The Georgia Tech wide receiver corps of seniors Nate Curry and Levon Thomas, junior Damarius Bilbo and freshman Calvin Johnson have made it difficult for opposing defenses to key on one facet of the game for the Jackets. The Jackets gained 275 yards through the air against the 18th-ranked Tigers, and Johnson led the way with eight catches for 138 yards and three touchdowns. For his effort, Johnson was tabbed ACC Rookie of the Week.
“Last year we had two proven guys, Jonathan [Smith] and Nate [Curry],” said Gailey. “I don’t even think Nate was 100-percent healthy like he is this year. This year we look like we have four guys that can go out there compete at a very high level and that is very good for our football team. We helped our receiving corps a great deal this year.”
After leading his team to a stellar come-from-behind victory, sophomore quarterback Reggie Ball continues to show poise under pressure.

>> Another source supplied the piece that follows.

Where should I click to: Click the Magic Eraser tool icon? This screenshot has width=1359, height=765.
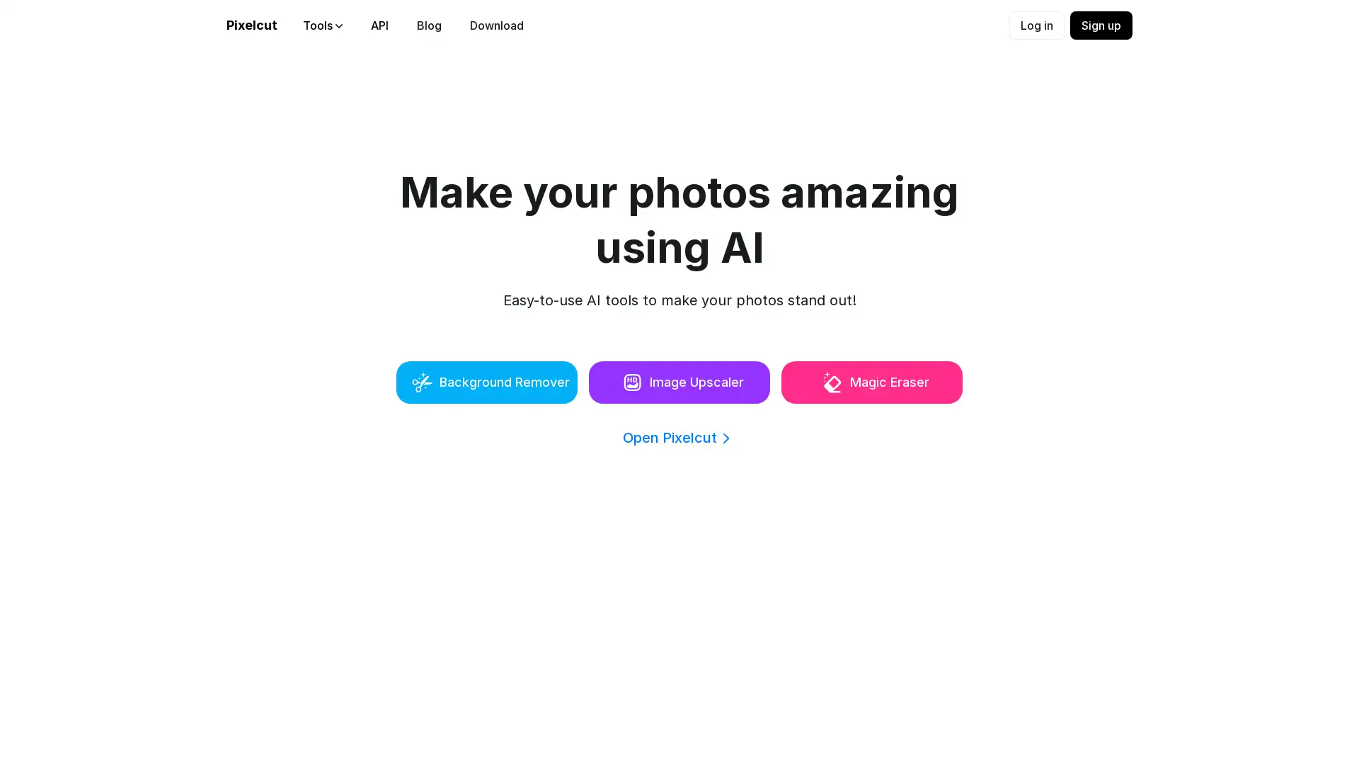(x=831, y=382)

Ball finished 20 of 36 for 251 yards and four touchdowns to rally Tech to three scores in the final five minutes.
Gailey talked about the progress that Ball has made since earning the starting job as a true freshman last fall.
“I think two things: one is his knowledge of what we are doing, and the other is the knowledge of what the other team is doing defensively,” said Gailey. “I think he has a much better grasp of that. Once you have a better grasp of that then you understand game. The game starts to make more sense. Your not just executing plays, you are running an offense and that is a big difference.
“He has a better understanding of the total offense and what we are trying to do, who we are trying to attack and thinks like that. As time goes on in the next couple of years, we will start to see the development of thinking ahead, next series, how we are setting something up for down the line. Right now he is just executing and has a much better understanding of what we are doing.”
A key match-up for the Jackets against the Tar Heels on Saturday will be the UNC offense versus the Tech defense. Tech’s secondary was one of the strong points heading into the season and is led by Reuben Houston, Dennis Davis, Dawan Landry and preseason All-American James Butler.
Another superb performer for two games this season has been junior Chris Reis. After learning the linebacker position last spring, Reis leads the ACC in tackles with 24 and continues to improve each week.
“It’s probably nothing short of amazing,” said Gailey. “He really has a nose for the football. I had a guy that has been around Tech football for a long time telling me that he is just the Georgia Tech football player. Hard nosed, tough, can run, will hit people, great instincts. All those things that are allowing him to be around the football. He’s making the tackles when he gets there. He’s not missing many either.”